Hadoop (HDFS) HDF5 Connector

Overview

The purpose of this document is to describe the process of building a version of the HDF5 library which contains a virtual file driver (VFD) that provides read-only access to HDF5 files stored in a Hadoop File System (HDFS). We list the necessary prerequisites and show how to verify build correctness.

This document is intended for users who are familiar with building libraries from source code using the GNU Autotools. The instructions are applicable to a wide variety of GNU/Linux systems.

Prerequisites

In addition to the standard prerequisites for building the HDF5 library, the build process requires the Java Development Kit (JDK), the libhdfs header and library (part of Hadoop), and the HDFS VFD source code (distributed as a patch for HDF5 1.10.4 but included in later versions).

To be specific, we show the build process step-by-step on a “vanilla” Debian GNU/Linux 9 system.

TASK REQUIREMENTS:
1. Repeat the portion of the HDF5 connector page starting with "This document is intended" and going on through "GNU/Linux 9 system.".
2. Go on with the HDF5 connector page from the point where it stops.
The entries that come after this sentence are not needed for anything here.

MATERIAL PROVIDED:
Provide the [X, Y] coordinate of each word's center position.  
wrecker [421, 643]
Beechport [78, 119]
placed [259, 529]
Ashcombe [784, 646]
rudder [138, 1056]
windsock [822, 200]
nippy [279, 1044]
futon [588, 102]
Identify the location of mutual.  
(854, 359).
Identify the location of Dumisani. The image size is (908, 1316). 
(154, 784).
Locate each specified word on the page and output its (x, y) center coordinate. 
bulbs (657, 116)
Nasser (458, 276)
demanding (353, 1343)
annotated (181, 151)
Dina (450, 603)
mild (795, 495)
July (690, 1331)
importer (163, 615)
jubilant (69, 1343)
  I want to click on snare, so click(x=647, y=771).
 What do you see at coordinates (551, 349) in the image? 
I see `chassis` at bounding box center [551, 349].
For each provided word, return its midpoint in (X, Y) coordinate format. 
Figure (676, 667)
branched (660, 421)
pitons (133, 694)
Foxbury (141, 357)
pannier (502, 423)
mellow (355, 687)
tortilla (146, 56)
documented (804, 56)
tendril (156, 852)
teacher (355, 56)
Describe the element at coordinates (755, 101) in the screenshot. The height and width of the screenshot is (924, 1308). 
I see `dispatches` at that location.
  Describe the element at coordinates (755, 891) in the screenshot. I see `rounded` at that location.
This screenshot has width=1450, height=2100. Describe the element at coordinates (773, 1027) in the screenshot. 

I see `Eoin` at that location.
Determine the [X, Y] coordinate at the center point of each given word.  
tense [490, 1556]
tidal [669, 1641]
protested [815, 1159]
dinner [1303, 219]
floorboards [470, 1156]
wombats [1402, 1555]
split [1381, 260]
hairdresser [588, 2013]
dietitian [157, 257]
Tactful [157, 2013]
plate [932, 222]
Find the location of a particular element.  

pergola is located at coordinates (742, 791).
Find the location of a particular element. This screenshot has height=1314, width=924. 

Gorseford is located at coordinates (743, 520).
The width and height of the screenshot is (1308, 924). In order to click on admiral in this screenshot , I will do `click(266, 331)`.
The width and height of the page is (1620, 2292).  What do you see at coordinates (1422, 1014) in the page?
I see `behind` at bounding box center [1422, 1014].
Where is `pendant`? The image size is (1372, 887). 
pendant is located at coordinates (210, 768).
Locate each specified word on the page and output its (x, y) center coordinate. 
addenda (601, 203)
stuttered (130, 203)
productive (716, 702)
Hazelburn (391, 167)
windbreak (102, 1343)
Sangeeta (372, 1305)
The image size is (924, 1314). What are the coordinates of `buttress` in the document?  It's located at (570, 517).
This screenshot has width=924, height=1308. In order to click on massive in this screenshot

FINAL ANSWERS:
1.
This document is intended for users who are familiar with building libraries from source code using the GNU Autotools. The instructions are applicable to a wide variety of GNU/Linux systems.

Prerequisites

In addition to the standard prerequisites for building the HDF5 library, the build process requires the Java Development Kit (JDK), the libhdfs header and library (part of Hadoop), and the HDFS VFD source code (distributed as a patch for HDF5 1.10.4 but included in later versions).

To be specific, we show the build process step-by-step on a “vanilla” Debian GNU/Linux 9 system.

2.
uname -a

Tools

The build process depends on a C compiler, the GNU Autotools, the JDK, and libhdfs. On a Debian 9 system, these dependencies can be installed as follows:

sudo apt-get -y update --fix-missing
sudo apt-get -y install build-essential automake default-jdk
wget http://apache.osuosl.org/hadoop/common/hadoop-3.1.1/hadoop-3.1.1.tar.gz
tar -zxvf hadoop-3.1.1.tar.gz

In this document, we use Java 1.8 and Hadoop 3.1.1 to build the HDFS VFD. Other combinations / versions may work equally well, but no systematic testing has been done.

gcc -v 2>&1 >&2

java -version 2>&1 >&2

Environment

The build process depends on the following environment variables:

export JAVA_HOME=/usr/lib/jvm/default-java
export HADOOP_HOME=$HOME/hadoop-3.1.1
export LD_LIBRARY_PATH=$HADOOP_HOME/lib/native:$LD_LIBRARY_PATH
export CLASSPATH=`$HADOOP_HOME/bin/hadoop classpath --glob`

Files

Currently, the HDF5 VFD for HDFS is built into the HDF5 library. (A model where VFDs can be loaded dynamically like filters is under consideration and might be available in the future.) You need a copy of the HDF5 library source code and a copy of the HDFS VFD source code, which is distributed as a patch file for HDF5 1.10.4 but included in later versions..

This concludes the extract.